RECORDS FOR THIS EXERCISE
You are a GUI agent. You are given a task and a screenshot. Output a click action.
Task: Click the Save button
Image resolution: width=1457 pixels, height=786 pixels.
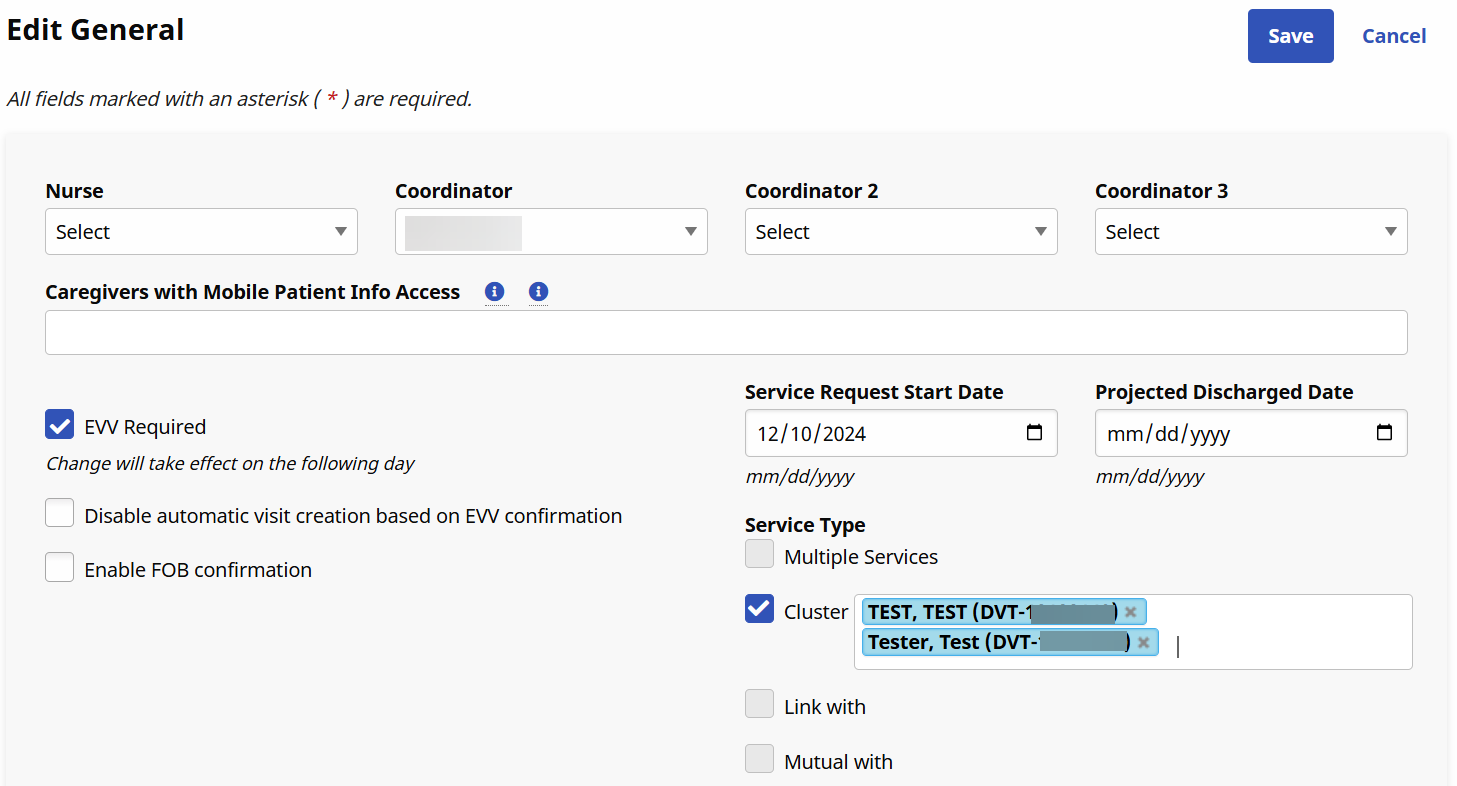pyautogui.click(x=1290, y=36)
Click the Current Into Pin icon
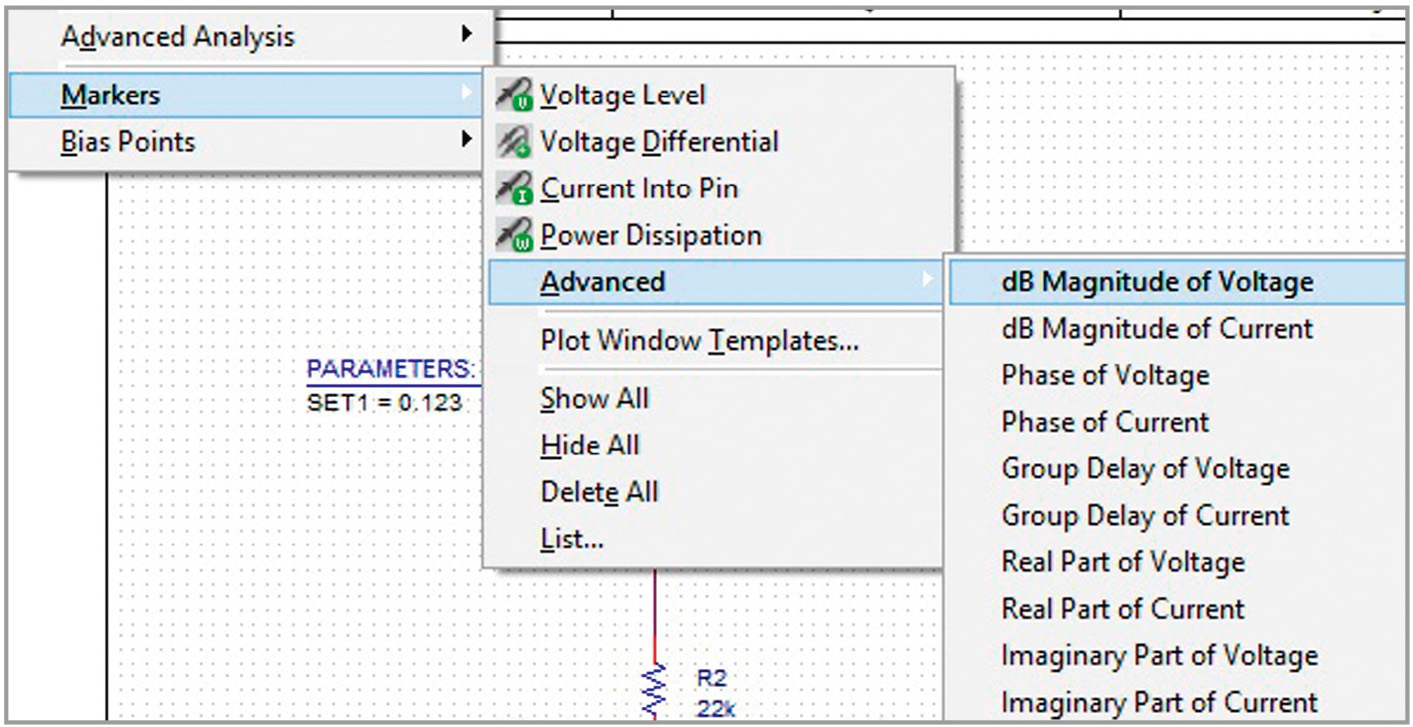The image size is (1413, 727). [x=515, y=189]
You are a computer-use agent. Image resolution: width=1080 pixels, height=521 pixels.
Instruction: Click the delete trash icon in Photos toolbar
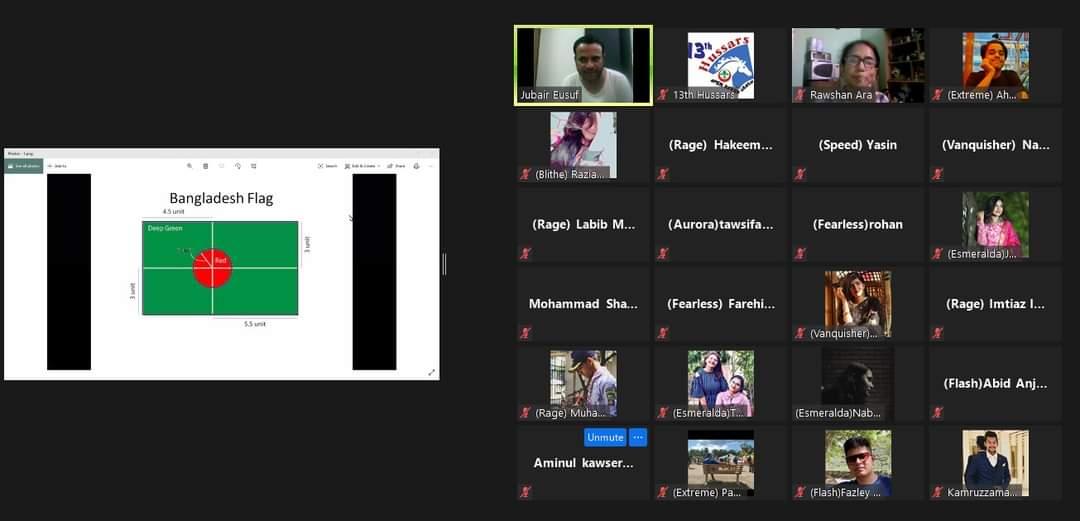click(206, 166)

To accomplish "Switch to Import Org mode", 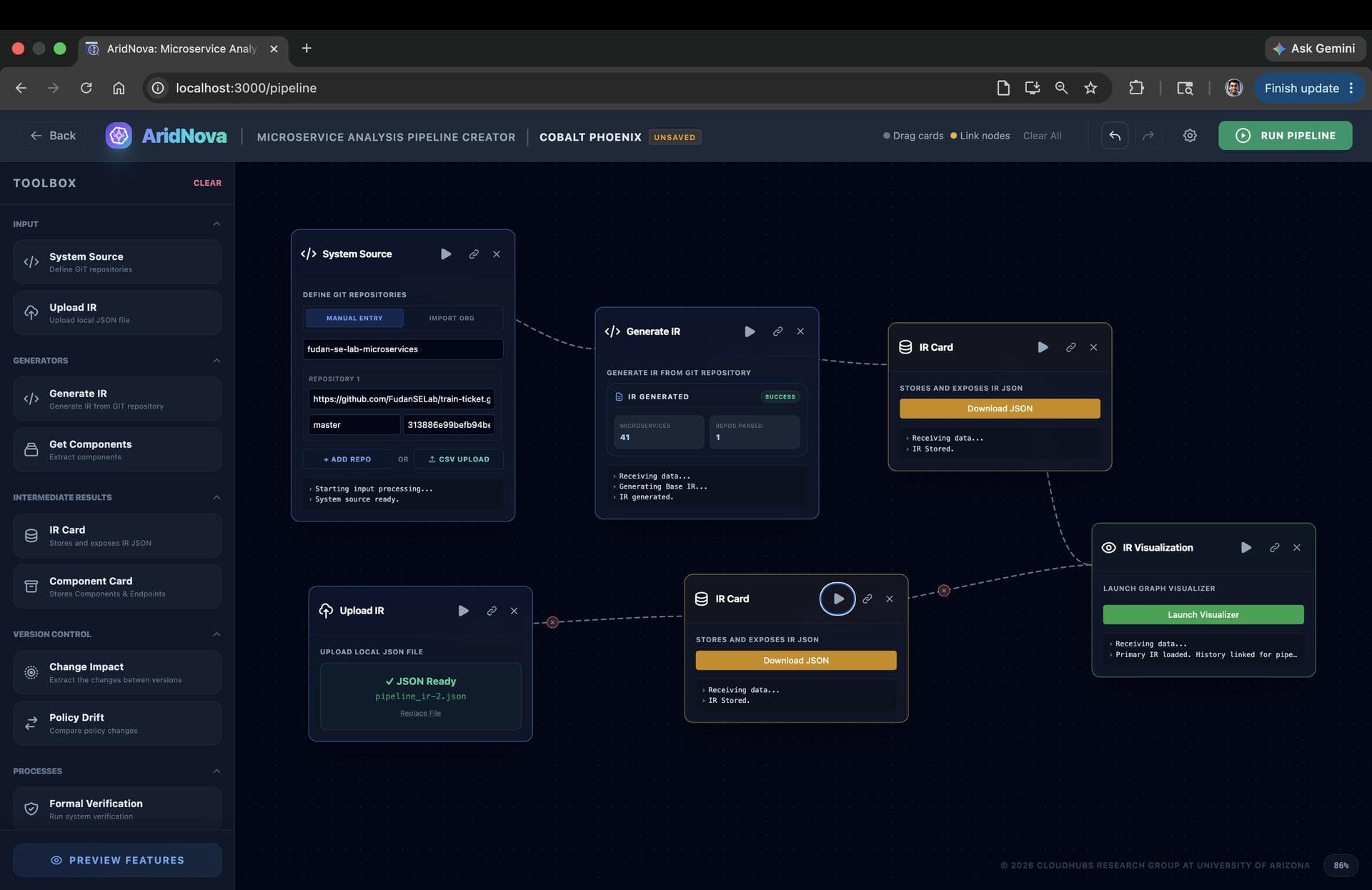I will [452, 318].
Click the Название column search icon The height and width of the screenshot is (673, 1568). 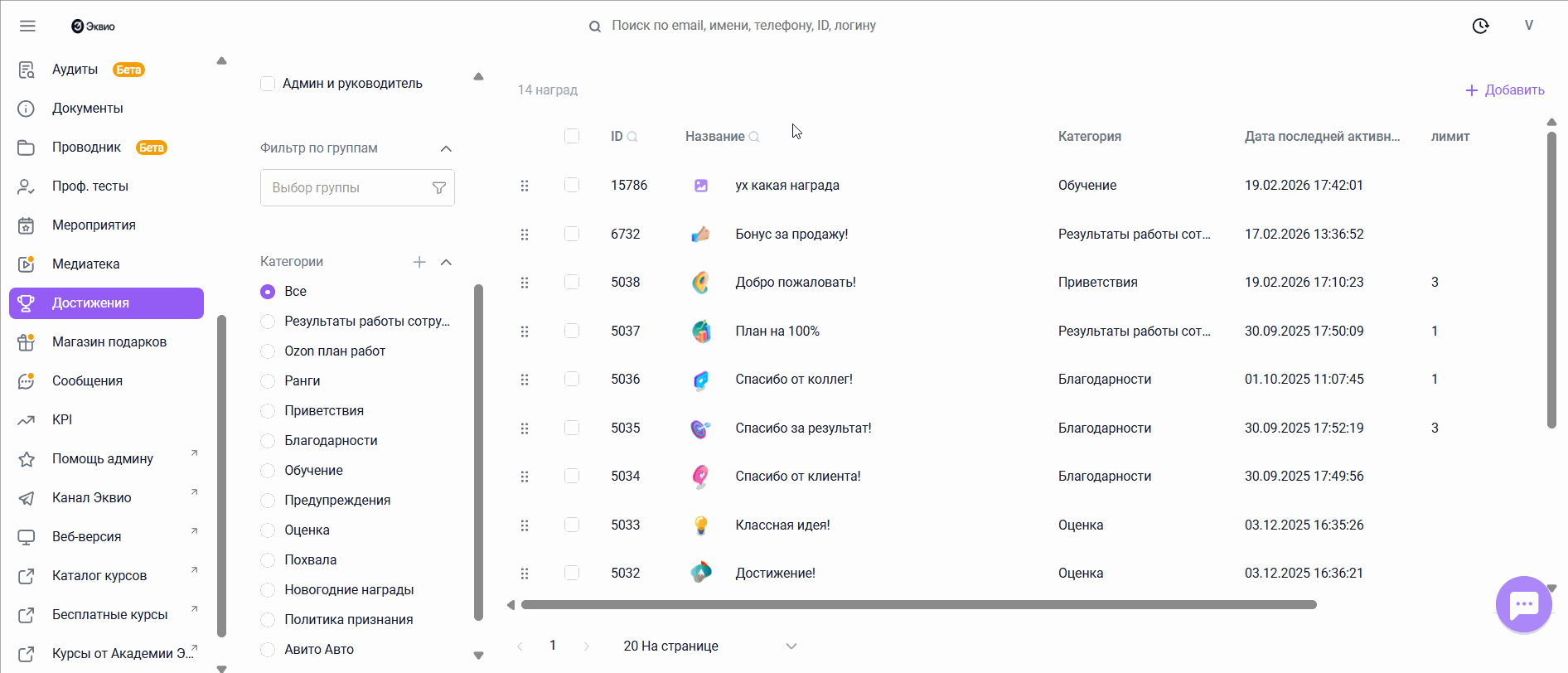[754, 137]
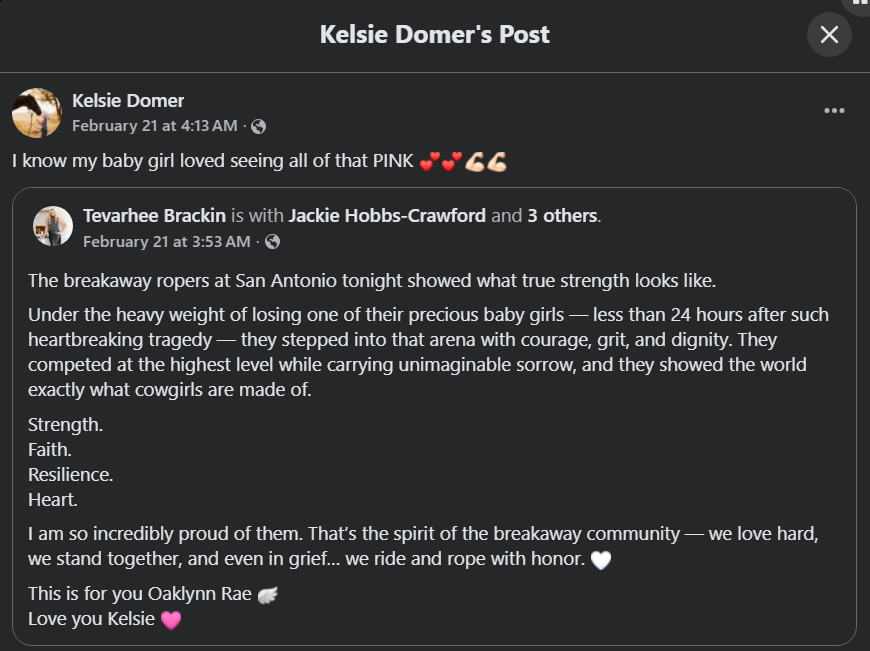Click the "Kelsie Domer's Post" dialog title
Viewport: 870px width, 651px height.
(434, 35)
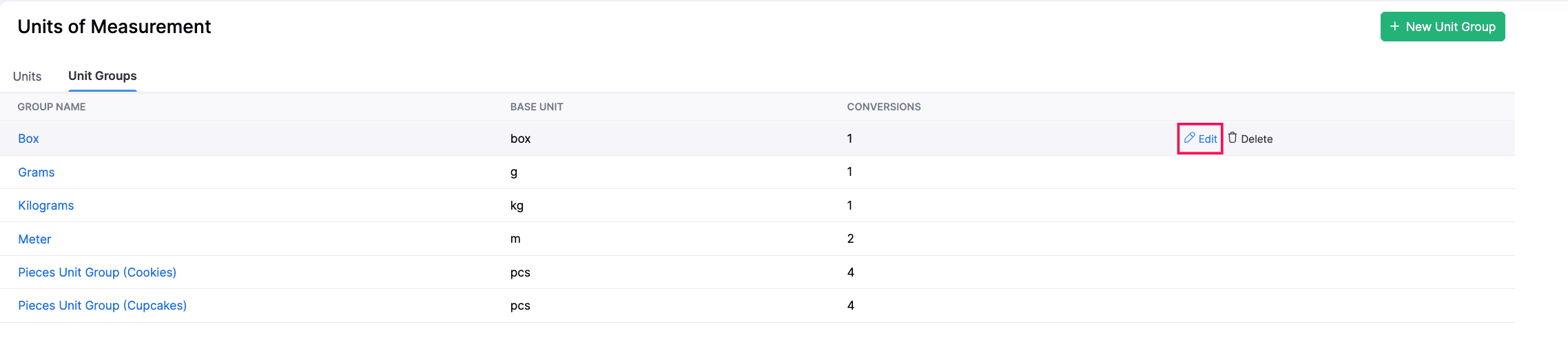Image resolution: width=1568 pixels, height=349 pixels.
Task: Open Pieces Unit Group (Cookies)
Action: pyautogui.click(x=97, y=272)
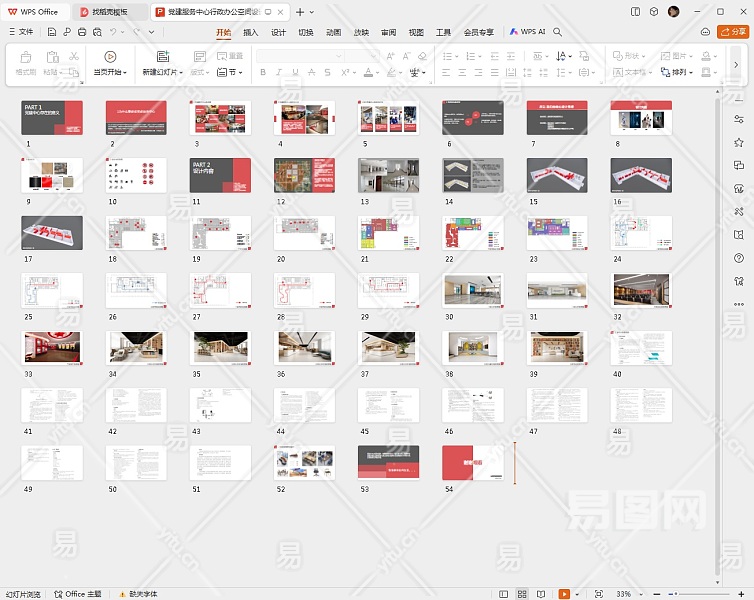
Task: Expand the zoom percentage dropdown
Action: pyautogui.click(x=642, y=594)
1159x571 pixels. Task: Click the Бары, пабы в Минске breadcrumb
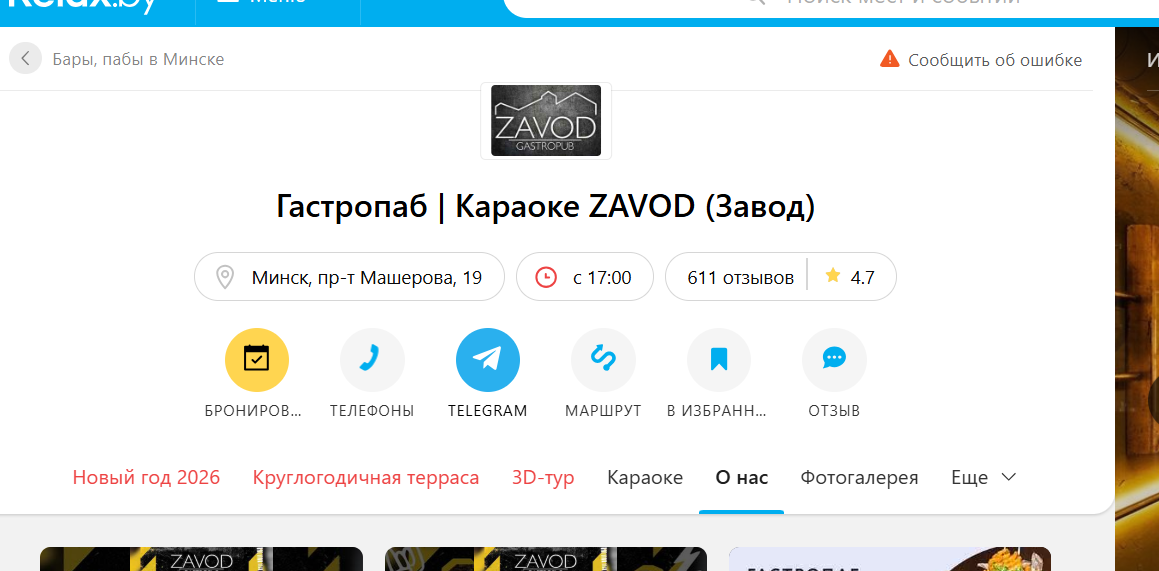[x=138, y=59]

GIVEN PROBLEM
Please print everything from the start of the items down to the line containing "The image size is (1413, 727). [x=515, y=189]", including that line, with the pictures left out.

TASK ANSWER
You are a GUI agent. You are given a task and a screenshot. Output a click action.
Task: Click the Save button
Image resolution: width=1457 pixels, height=786 pixels.
pyautogui.click(x=1290, y=36)
Click the Current Into Pin icon
The image size is (1413, 727). [x=515, y=189]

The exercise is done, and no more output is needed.